Please arrange the entries from the line containing "Open part number 10004427 link" through the line containing "(x=204, y=316)", both included, as a Markdown table with the columns Row and Line. Number each line in the Row column and skip blank lines.

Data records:
------------------------------------------------------------------------
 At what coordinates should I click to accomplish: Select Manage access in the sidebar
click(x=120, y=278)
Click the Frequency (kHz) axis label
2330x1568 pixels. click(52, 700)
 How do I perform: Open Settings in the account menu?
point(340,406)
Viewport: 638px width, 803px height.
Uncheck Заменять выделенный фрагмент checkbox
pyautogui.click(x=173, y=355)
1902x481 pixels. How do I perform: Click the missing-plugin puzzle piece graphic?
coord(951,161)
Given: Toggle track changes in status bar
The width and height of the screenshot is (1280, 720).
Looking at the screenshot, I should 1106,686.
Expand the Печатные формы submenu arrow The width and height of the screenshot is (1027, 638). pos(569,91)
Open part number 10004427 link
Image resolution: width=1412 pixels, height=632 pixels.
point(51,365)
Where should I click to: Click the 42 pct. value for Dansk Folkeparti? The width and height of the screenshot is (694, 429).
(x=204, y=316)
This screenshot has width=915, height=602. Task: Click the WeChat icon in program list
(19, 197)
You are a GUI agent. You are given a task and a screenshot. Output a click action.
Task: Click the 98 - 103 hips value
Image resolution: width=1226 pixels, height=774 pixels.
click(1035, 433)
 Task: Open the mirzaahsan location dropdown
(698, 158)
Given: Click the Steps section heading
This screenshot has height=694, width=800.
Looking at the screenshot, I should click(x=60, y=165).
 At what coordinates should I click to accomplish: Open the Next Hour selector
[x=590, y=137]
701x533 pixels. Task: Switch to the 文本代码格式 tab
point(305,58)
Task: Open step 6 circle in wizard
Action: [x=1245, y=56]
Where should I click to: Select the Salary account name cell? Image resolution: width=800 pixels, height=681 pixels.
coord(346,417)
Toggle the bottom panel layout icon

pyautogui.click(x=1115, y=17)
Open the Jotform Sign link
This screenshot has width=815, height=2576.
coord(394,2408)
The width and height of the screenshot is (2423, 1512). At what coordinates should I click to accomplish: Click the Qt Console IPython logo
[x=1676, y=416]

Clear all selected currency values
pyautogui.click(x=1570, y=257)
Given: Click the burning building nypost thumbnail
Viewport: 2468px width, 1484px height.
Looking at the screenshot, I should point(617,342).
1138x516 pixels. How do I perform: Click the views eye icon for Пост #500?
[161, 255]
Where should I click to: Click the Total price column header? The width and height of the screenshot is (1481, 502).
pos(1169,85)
------------------------------------------------------------------------
▶ **EXPECTED ANSWER**:
| Row | Line |
|---|---|
| 1 | Open part number 10004427 link |
| 2 | Image resolution: width=1412 pixels, height=632 pixels. |
| 3 | point(51,365) |
| 4 | Where should I click to: Click the 42 pct. value for Dansk Folkeparti? The width and height of the screenshot is (694, 429). |
| 5 | (x=204, y=316) |